Lo segundo es algo muy sabido, pero que en este momento nos parece que debe ser
recordado. Y es que, si queremos que el momento artístico que tiene lugar en un acto
religioso sagrado –como es una Misa– sea pleno, auténtico, generoso, que llene y haga
palpitar las almas de los que participan y las de aquellos que les circundan, tendrá
necesidad de dos cosas: de una catequesis y de un taller.

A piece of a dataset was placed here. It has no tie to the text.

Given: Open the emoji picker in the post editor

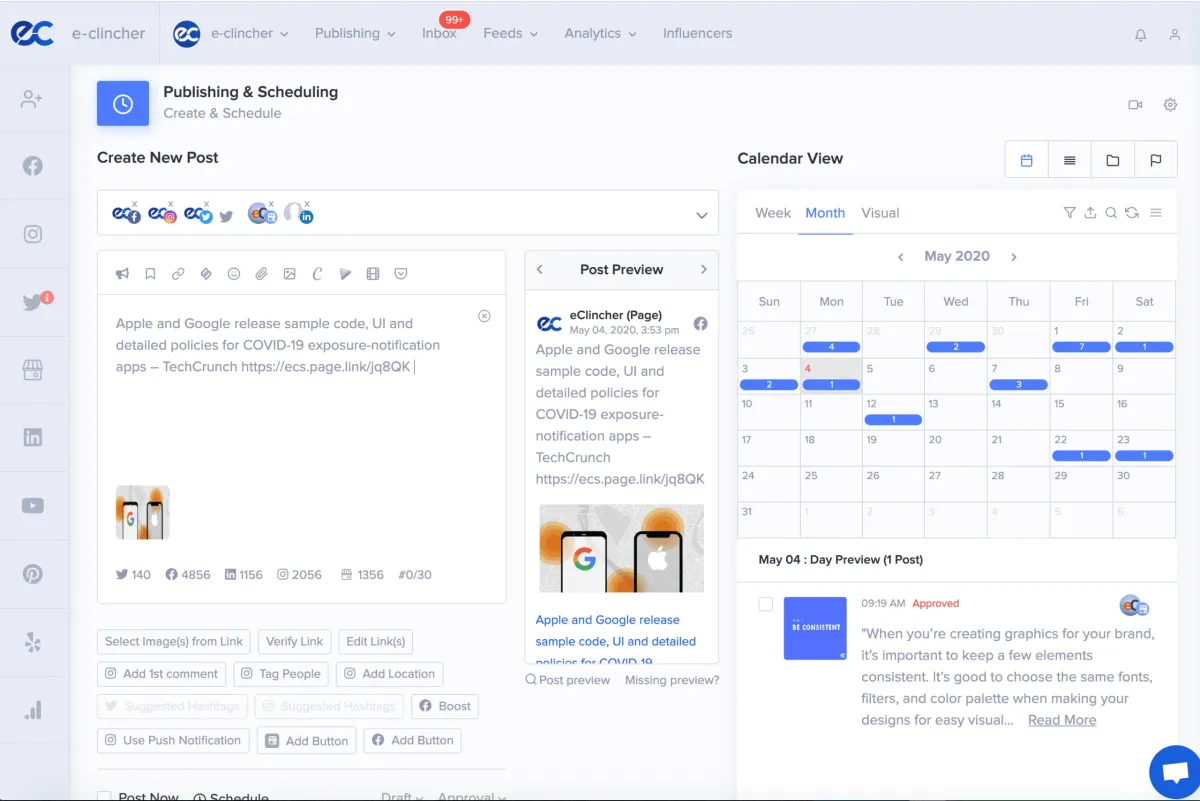Looking at the screenshot, I should point(235,273).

No vamos a entrar en la cuestión de si el arte debe surgir espontánea e
improvisadamente, como un relámpago del cielo, o si por el contrario –y nos lo decís
vosotros– tiene necesidad de un entrenamiento tremendo, duro, ascético, lento, gradual. Lo
repetimos: si queremos dar autenticidad y plenitud al momento artístico religioso, a la Misa,
será necesaria su preparación, su catequesis. Dicho de otro modo, hay que acompañarla de
la instrucción religiosa. No es lícito inventar una religión, hay que saber lo que ha
acontecido entre Dios y el hombre, cómo Dios ha sancionado ciertas relaciones religiosas
que debemos conocer para no resultar ridículos, balbucientes o aberrantes. Es preciso
instruirse. Y pensamos que en el ámbito de la Misa del artista quienes desean manifestarse
verdaderamente como artistas no tendrán dificultad en asumir esta sistemática, paciente,
pero benéfica y enriquecedora información. Y además es necesario el taller, es decir, la
técnica para hacer bien las cosas. En esto os damos la palabra para que digáis lo que hace
falta para que la expresión artística de los momentos religiosos adquiera toda su riqueza
expresiva en modos e instrumentos, y si hace falta en novedad.

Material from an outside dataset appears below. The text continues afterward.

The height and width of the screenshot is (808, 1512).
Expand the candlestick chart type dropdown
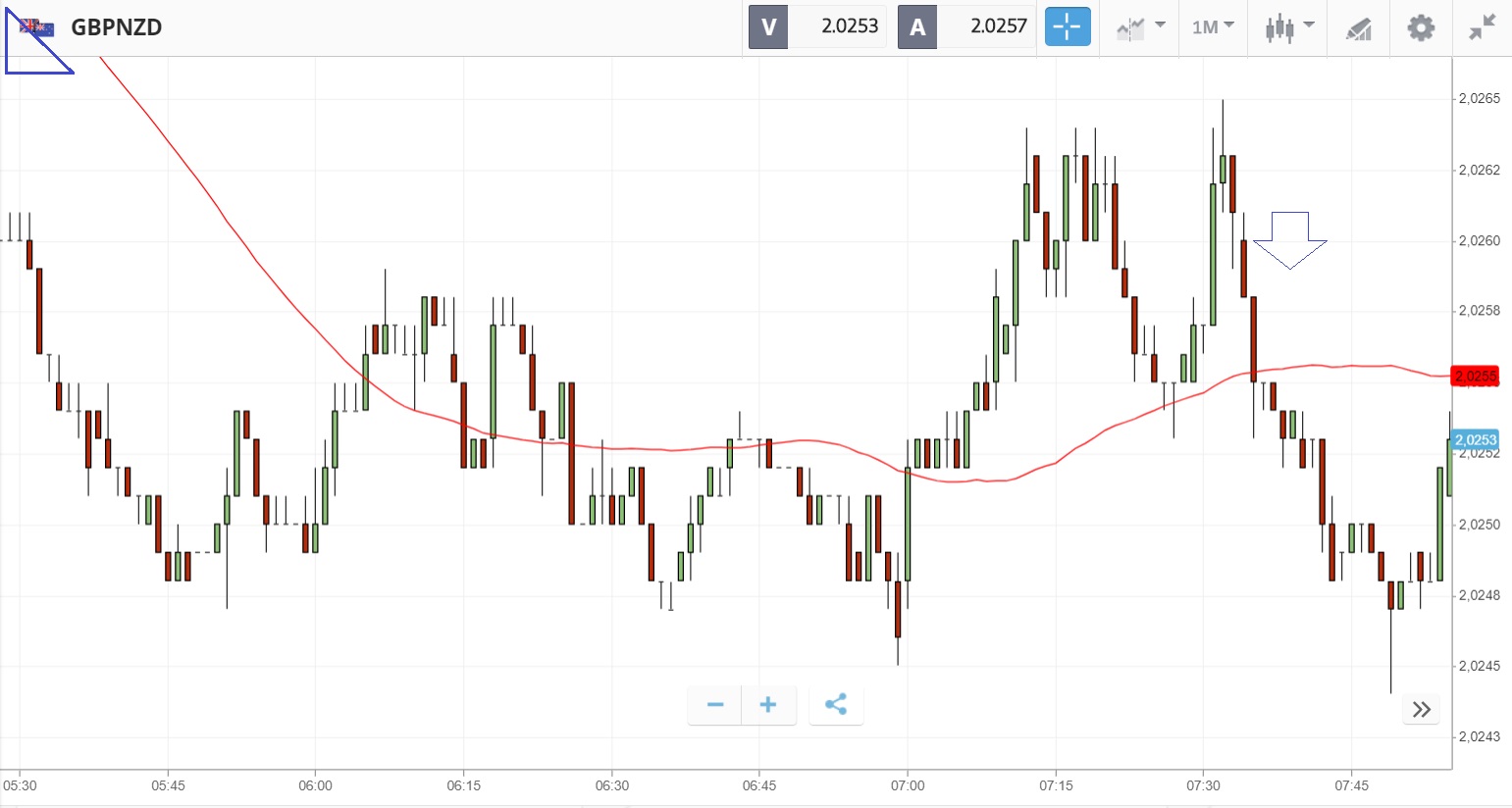point(1288,26)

Por último, añadiremos que no basta ni la catequesis ni el taller. Es necesaria la
característica indispensable del momento religioso: la sinceridad. No se trata sólo de arte,
sino de espiritualidad. Es preciso entrar en la celda interior de uno mismo y dar al momento
religioso, artísticamente vivido, lo que aquí encontramos: una personalidad, una voz que
nazca de lo profundo del ánimo, una forma que se distinga de todo travestismo teatral, de
representación puramente exterior. Es lo que se halla en su síntesis más plena y fatigosa, si
queréis, pero también la más gozosa. Es preciso que la religión sea verdaderamente
espiritual; entonces acontecerá en vosotros lo que la fiesta de hoy, la Ascensión, nos hace
pensar. Cuando se entra en uno mismo para descubrir todas estas energías y escalar el
cielo, aquel cielo en el que Cristo se ha refugiado, nos sentimos en un primer momento
inmensamente, infinitamente distantes.
La trascendencia que tanto atemoriza al hombre moderno es ciertamente algo que lo
sobrepasa infinitamente, y quien no experimenta esta distancia no percibe la religión
verdadera. Quien no advierte esta superioridad de Dios, esta inefabilidad suya, este
misterio, no percibe la autenticidad del hecho religioso. Pero quien lo siente experimenta,
casi de modo inmediato, que el Dios lejano está ya allí: “No lo buscaríais si no lo hubieseis
ya encontrado”. Palabras de Pascal, cierto; es lo que se verifica continuamente en la
auténtica vida espiritual del cristiano. Si buscamos a Cristo donde verdaderamente está,
en el cielo, lo vemos reflejado, lo encontramos palpitante en nuestra alma. El Dios
trascendente se ha vuelto, en cierto modo, inmanente, se ha hecho amigo interior, maestro
espiritual. Y la comunión con Él, que parecía imposible, como si hubiese de sobrepasar
abismos infinitos, ya se ha consumado: el Señor entra en comunión con nosotros en las
modalidades que conocéis bien, en la palabra, en la gracia, en el sacramento, en los tesoros
que la Iglesia dispensa a las almas fieles. Por ahora es suficiente.
¡Queridos artistas, sólo me queda deciros: hasta pronto!